Este é o homem? Perguntou o capitão, que estava lendo atentamente a vida de
Alexandre, narrada por Plutarco.
Ele mesmo, capitão, ele mesmo.
Muito bem, mostre-o melhor.
Atendendo a esta ordem, Peppino aproximou tão bruscamente sua tocha do
rosto do banqueiro, que este recuou vivamente, para não ter as sobrancelhas
queimadas.
Este rosto perturbado oferecia todos os sintomas de um terror pálido e horrível.
Este homem está fatigado, disse o capitão, conduzam-no ao seu leito.
Oh! Murmurou Danglars, entendendo a ordem, este leito é provavelmente um
desses buracos cavados na muralha; o sono é a morte que um desses punhais que eu
vejo brilhar à luz da tocha vai me procurar!
E realmente, das profundas sombras do imenso salão viam-se erguer, sobre seus
leitos de grama seca e de peles de lobo, os companheiros deste homem, que Albert
de Morcef encontrara lendo os “Comentários” de César, e Danglars reencontrava
lendo a vida de Alexandre.
O banqueiro soltou um gemido surdo e seguiu o guia; não tentou rezar ou
gritar. Não tinha mais forças, nem vontade, nem coragem, nem sentimento: ele ia
porque o empurraram.
Caminhou um pouco, e compreendendo que havia uma escada diante de si,
abaixou-se instintivamente, para não bater a testa no teto, e encontrou-se diante
de uma cela talhada em plena rocha.
Esta cela era limpa, apesar de sem móveis, seca, apesar de estar debaixo da
terra, numa profundidade que ele não conseguia calcular.
Um leito, preparado com capim seco, recoberto de peles de cabra, estava
estendido num dos cantos do local.
Danglars, percebendo o leito, acreditou ver nele um símbolo confiável para
sua saúde.
Oh! Deus seja louvado! Resmungou, afinal, é uma cama de verdade! Era a
segunda vez, em menos de uma hora, que ele invocava o nome de Deus; tal coisa
não lhe acontecera nos últimos dez anos.
“Ecco”, apontou o guia.
E empurrando Danglars para dentro da cela, fechou a porta atrás de si.
Um ferrolho rangeu; Danglars era um prisioneiro.

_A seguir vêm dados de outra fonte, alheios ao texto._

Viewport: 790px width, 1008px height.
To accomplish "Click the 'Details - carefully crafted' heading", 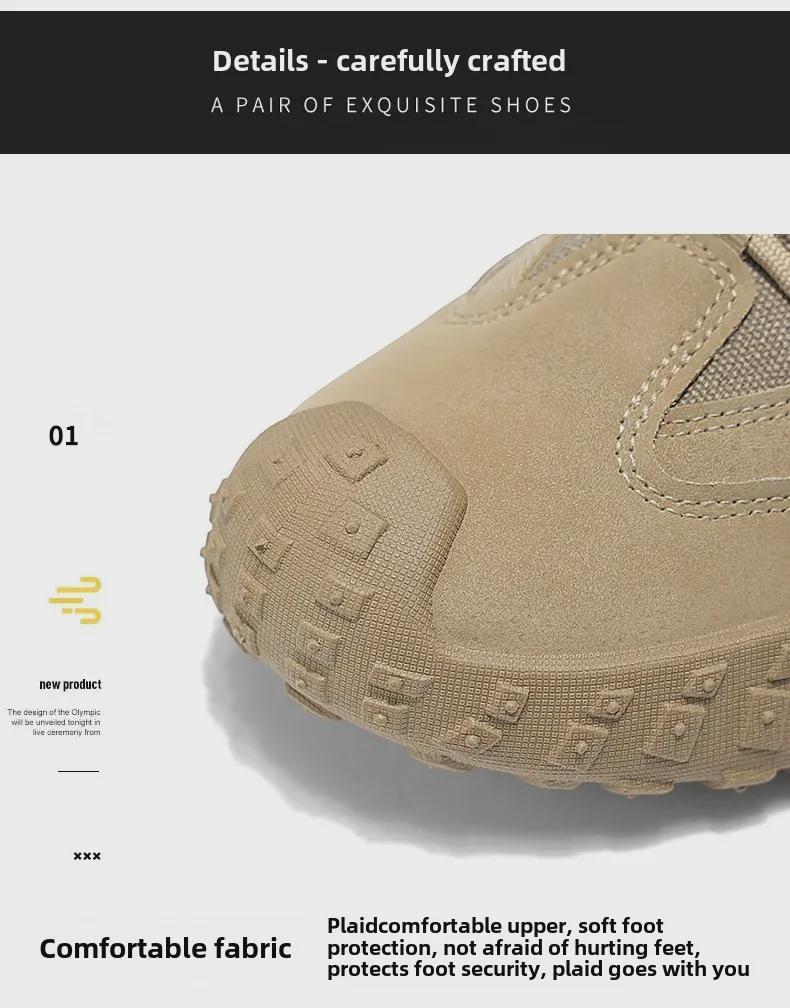I will (x=389, y=61).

De qualquer maneira, mesmo sem ferrolho, mesmo sem porta, seria preciso ser
São Pedro e ter como guia um anjo do céu, para passar pelo meio da guarnição que
dominava as catacumbas de Saint Sebastien, acampada ao redor do seu chefe, no
qual nossos leitores certamente reconheceram o famoso Luigi Vampa.
Danglars também reconhecera o bandido, cuja existência não quisera aceitar
quando Morcef tentou autenticar em Paris. Não apenas o reconhecera, mas também
a cela, na qual Morcef fora encerrado, e que, segundo todas as probabilidades, era
o aposento destinado aos estrangeiros.
Estas lembranças, sobre as quais Danglars se estendia com uma certa alegria,
davam-lhe tranqüilidade. No momento em que não o mataram imediatamente,
pensou, os bandidos não tinham a menor intenção de liquida-lo.

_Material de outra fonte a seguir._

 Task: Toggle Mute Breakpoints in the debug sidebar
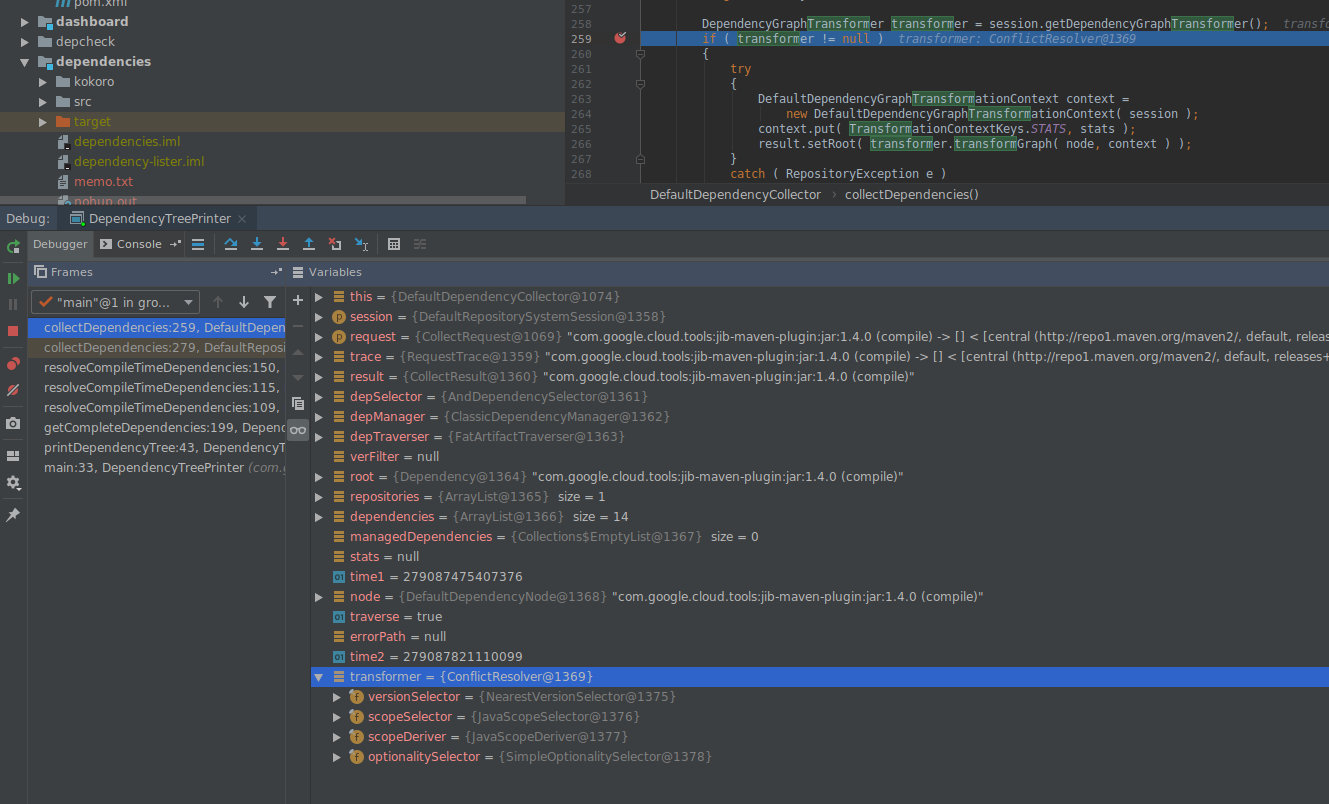[13, 390]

Tinham-no detido para rouba-lo, e como não possuía consigo senão alguns
poucos luizes de ouro, certamente pediriam resgate.
Lembrou-se de que Morcef fora taxado em alguma coisa como quatro mil
escudos; ora, como sua aparência era muito mais próspera e importante do que a de
Morcef, ele mesmo fixou em seu espírito um resgate em torno de oito mil libras.

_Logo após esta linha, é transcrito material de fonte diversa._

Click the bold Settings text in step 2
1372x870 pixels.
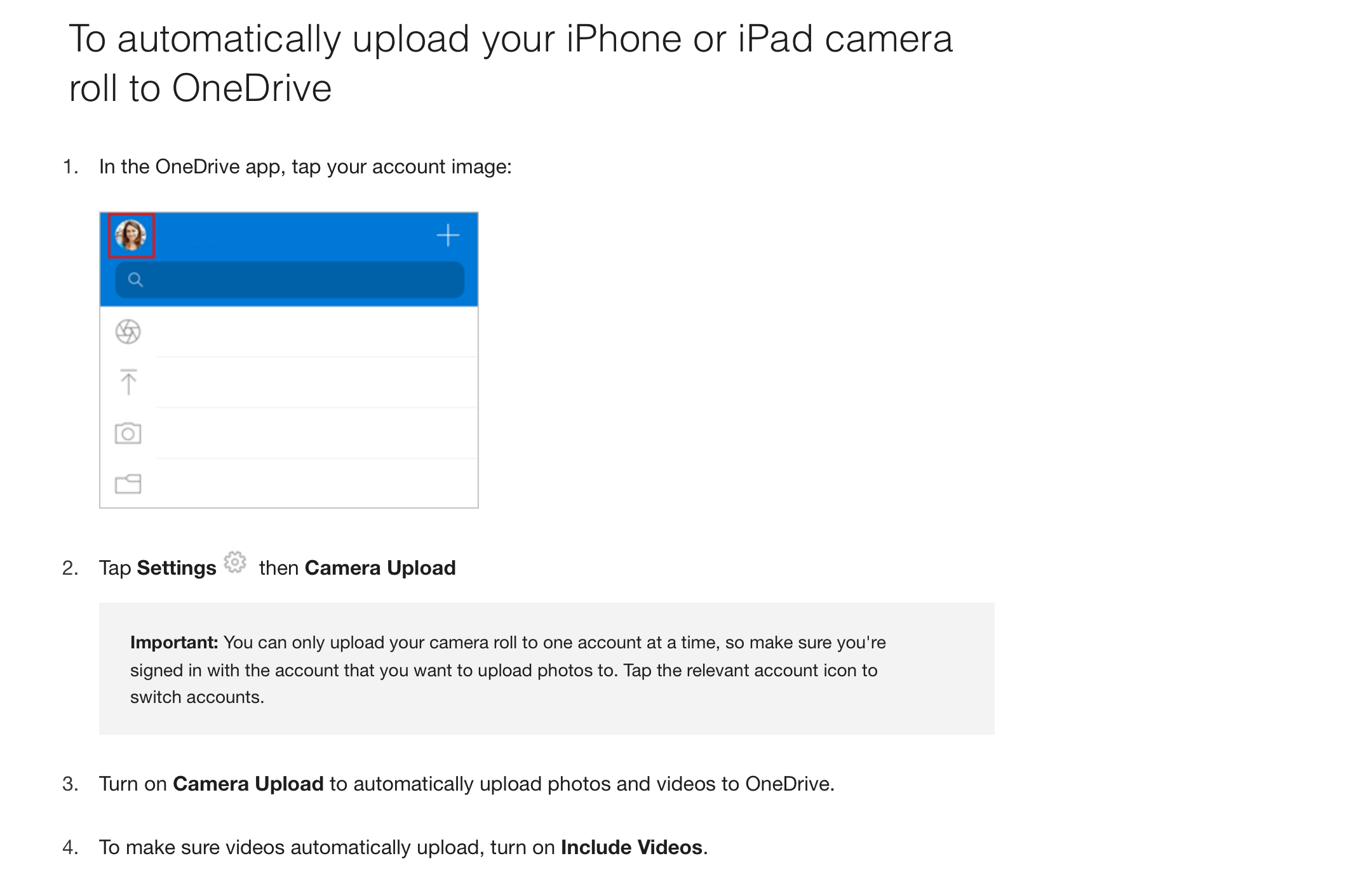[177, 568]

Ainda restariam para ele cinco milhões, pouco mais ou menos.
Com isto qualquer pessoa vive muito bem em qualquer lugar do mundo,
refletiu o banqueiro.
Assim, com a quase certeza de se livrar do incômodo, caso eles não soubessem
da enorme quantia de que era possuidor, Danglars estendeu-se sobre o seu leito,
onde, após ter se virado algumas vezes, dormiu, com a tranqüilidade do herói de
quem Luigi Vampa estudava a história.